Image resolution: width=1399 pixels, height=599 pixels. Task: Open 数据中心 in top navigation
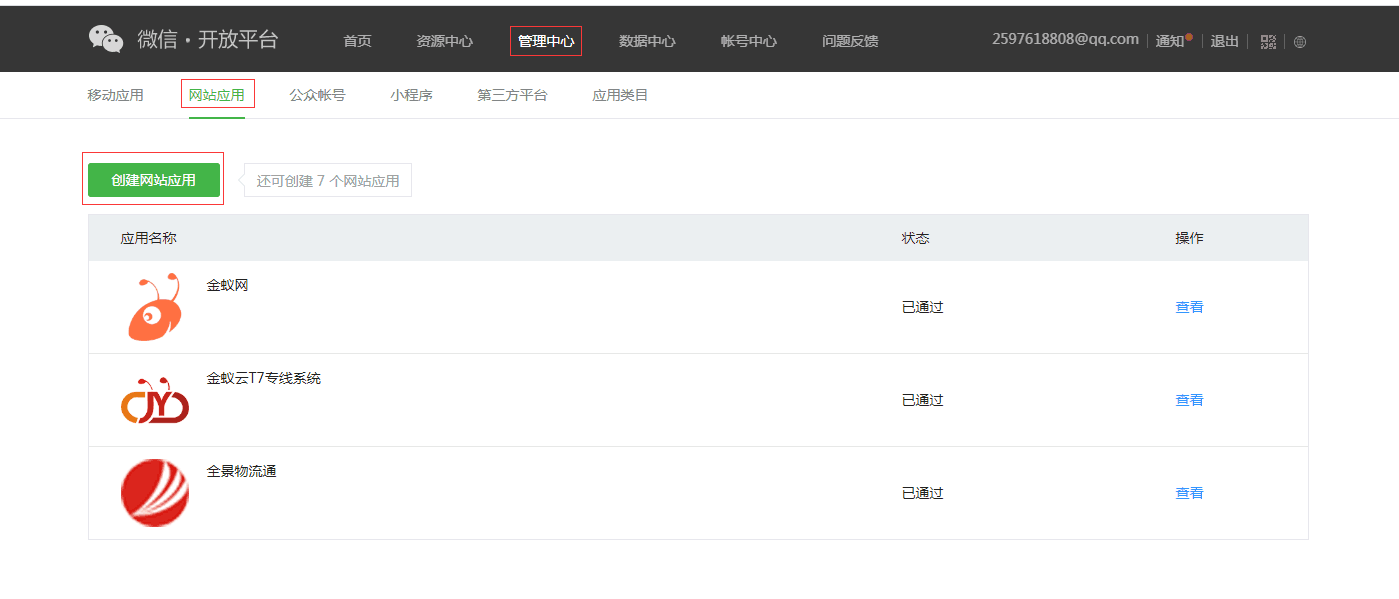point(647,41)
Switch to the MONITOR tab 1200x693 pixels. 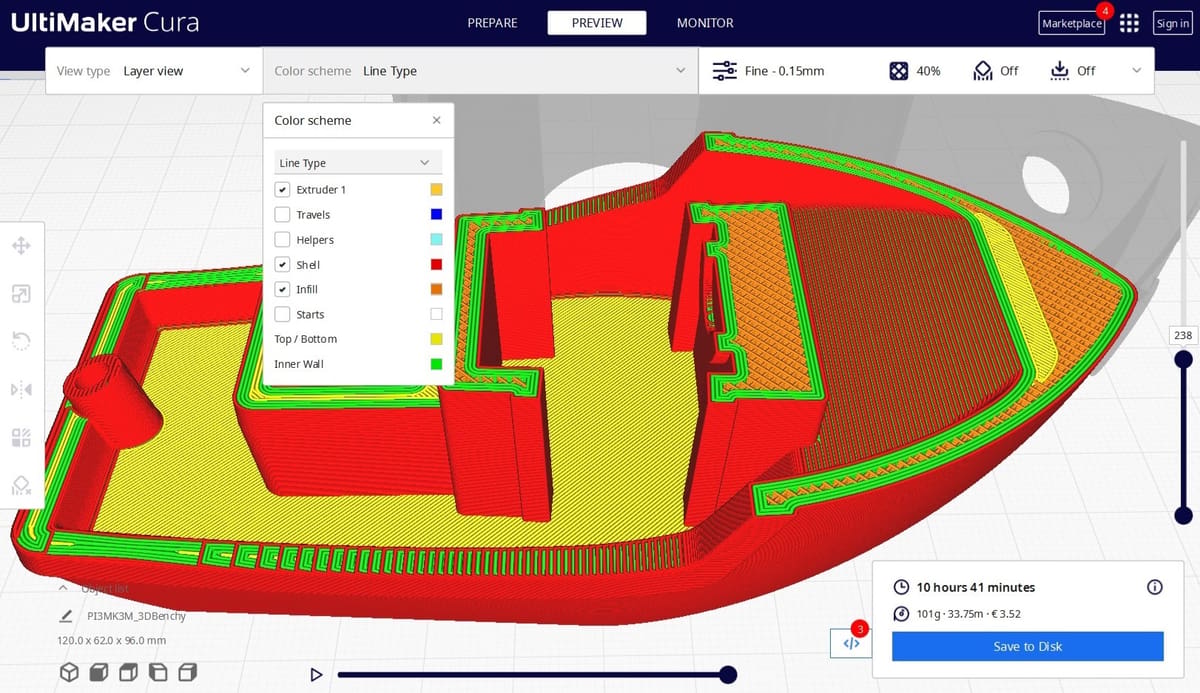click(705, 23)
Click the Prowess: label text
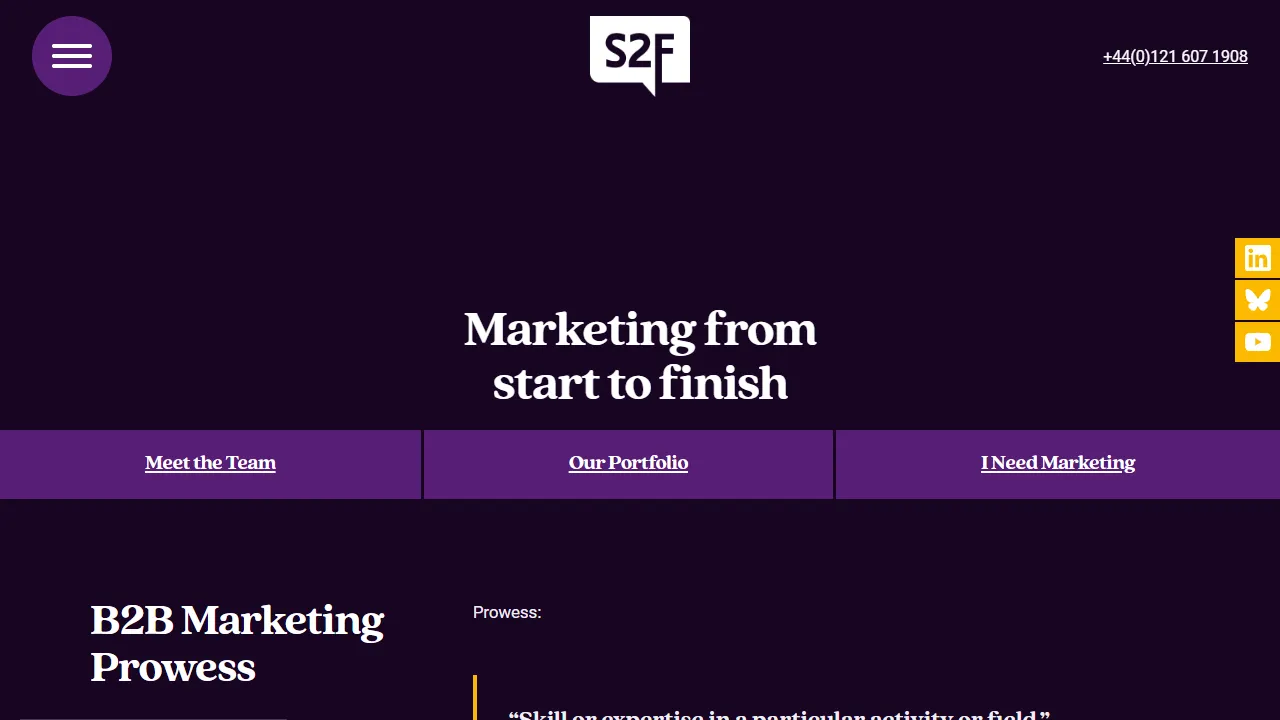1280x720 pixels. pyautogui.click(x=506, y=612)
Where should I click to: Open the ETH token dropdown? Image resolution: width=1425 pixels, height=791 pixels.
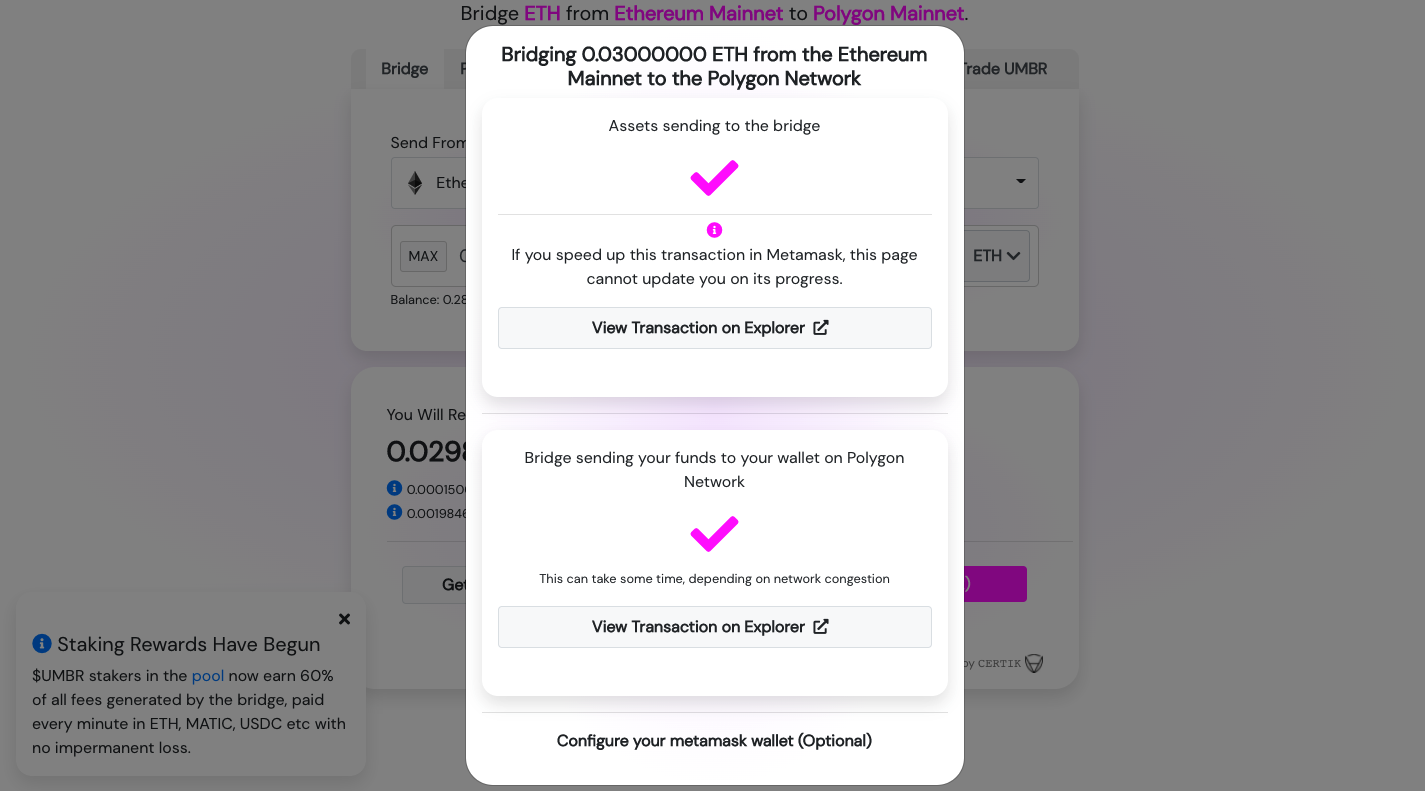(997, 256)
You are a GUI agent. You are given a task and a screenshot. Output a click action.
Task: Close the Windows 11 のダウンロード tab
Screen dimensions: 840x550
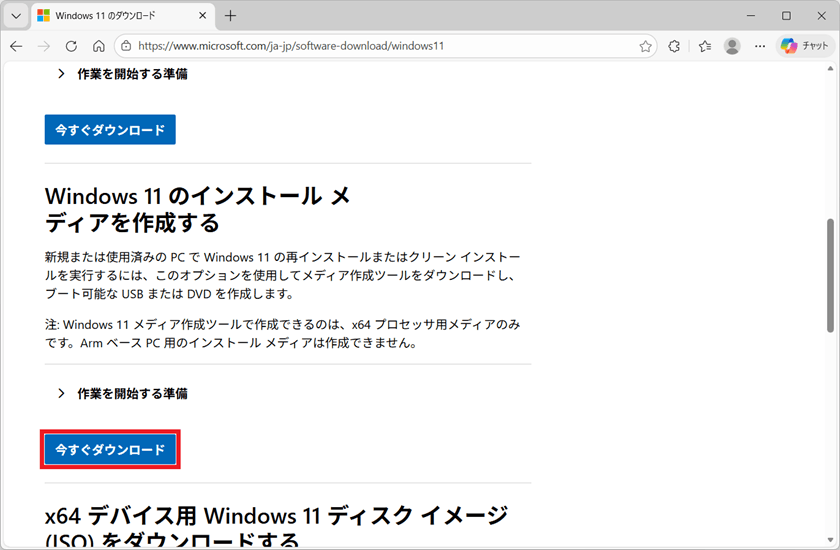pyautogui.click(x=203, y=16)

▬▬▬

### Problem
Could you return exactly the lines starting with the one that contains "Where should I" and ending with the last line of the data above? Leave the pictures out.

### Answer to this task
Where should I click to: Open the ETH token dropdown? Image resolution: width=1425 pixels, height=791 pixels.
(997, 256)
You are a GUI agent. You are given a task and a screenshot. Output a click action.
Task: Close the Windows 11 のダウンロード tab
Screen dimensions: 840x550
pyautogui.click(x=203, y=16)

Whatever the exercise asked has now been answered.